STATED EXERCISE 1:
Quote the fly-tying text word for word, starting at "Extended tube-body Mayfly" and ending at "an appropriate size.".
STATED EXERCISE 2:
According to the fly-tying text, which feathers offer nicely marked wings of an appropriate size for Mayfly patterns?
STATED EXERCISE 3:
Could you carry on the fly-tying text from the point where it stops?

Henk Verhaar and Wally Lutz demonstrate the dry fly Wonder-winging technique.

Ever since I started fly tying, I’ve been fascinated by wings on artificials in one way or another. As I slowly progressed through the ranks of fly-tying expertise I learned that wings were supposed to catch fishermen, not fish, and I happily did away with even trying to incorporate wings in my flies, generally taking pleasure in all those folk who still struggled with wings in their own patterns. In The Netherlands we don’t have trout, only indiscriminate coarse fish, for whom wings may indeed be less important than for trout. During the late 1980s, I started to reinvestigate all those ‘traditional’ patterns including wings, discovering that wings sometimes do make a difference, if not in fish-fooling ability, then at least in aerodynamics, making flies alight on the water’s surface more gently, or making them ride right side up.

Extended tube-body Mayfly pattern
: Size 10 or 12 dry fly hook for an E danica Mayfly pattern, size 10 to 12. For smaller upwinged flies, substitute a proportionally smaller hook size. Any good dry fly hook type will do, such as the TMC 900BL, or the Partridge Captain Hamilton dry fly hook. I prefer to crush the barb on a barbed hook before putting it in the vice.
Thread: 8/0 for tying in the wings; 6/0 flat unbonded thread for the rest of the pattern (such as Danville’s Flymaster, or Gudebrod 6/0).
Wings: One large symmetric duck flank feather. For Mayfly patterns, pintail feathers offer nicely marked wings of an appropriate size.

DATA SEGMENT:
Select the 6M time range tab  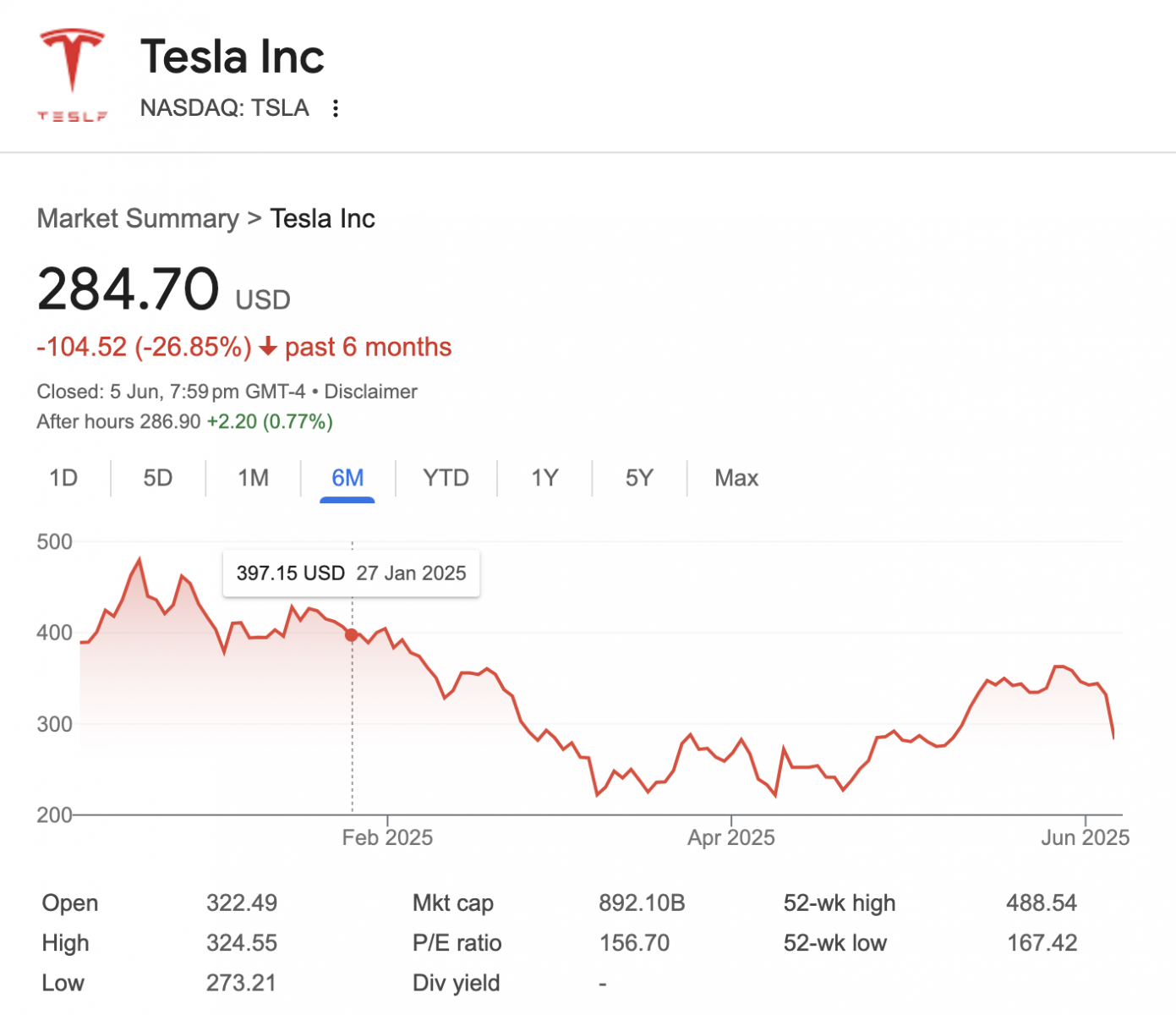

TASK OUTPUT 1:
Extended tube-body Mayfly pattern
: Size 10 or 12 dry fly hook for an E danica Mayfly pattern, size 10 to 12. For smaller upwinged flies, substitute a proportionally smaller hook size. Any good dry fly hook type will do, such as the TMC 900BL, or the Partridge Captain Hamilton dry fly hook. I prefer to crush the barb on a barbed hook before putting it in the vice.
Thread: 8/0 for tying in the wings; 6/0 flat unbonded thread for the rest of the pattern (such as Danville’s Flymaster, or Gudebrod 6/0).
Wings: One large symmetric duck flank feather. For Mayfly patterns, pintail feathers offer nicely marked wings of an appropriate size.

TASK OUTPUT 2:
Pintail feathers.

TASK OUTPUT 3:
Tails/abdomen: A Mayfly tube body 2cm to 2.5cm long. To make your own tailed Mayfly tube bodies, see www.globalflyfisher.com and search for tube body. An appropriate Mayfly body is made with moose mane hairs for tails, and cream camel or Fly-Rite dubbing for the body.
Rear thorax: Dark olive seal’s fur.
Front thorax/hackle: Large CdC feather fibres (from approximately three feathers) spun as a fibre hackle in a split thread, or dubbing loop.

I decided to focus on wings and winging styles. Eager to have some interesting winging styles to demonstrate, I investigated and came across the Wallywing, a new and innovative style of making imitative Mayfly wings from a single fowl feather, invented by one Wally Lutz from Canada, a person with whom I was vaguely familiar.

I was so taken by the ease with which this technique yielded life-like Mayfly wings that I immediately decided to adopt it. My selection of wing styles included feather-fibre bunch wings, feather-tip wings, burnt wings, wonder-wings, loop-wings, and Wallywings – all effective winging styles, with their own peculiarities. Due to the shape, aspect, and size of the Wallywing, I find it a particularly effective style for use with extended-body Mayfly patterns. I recently created an extended tube body Mayfly pattern using a CdC fibre hackle from pieces of patterns I saw other people tie.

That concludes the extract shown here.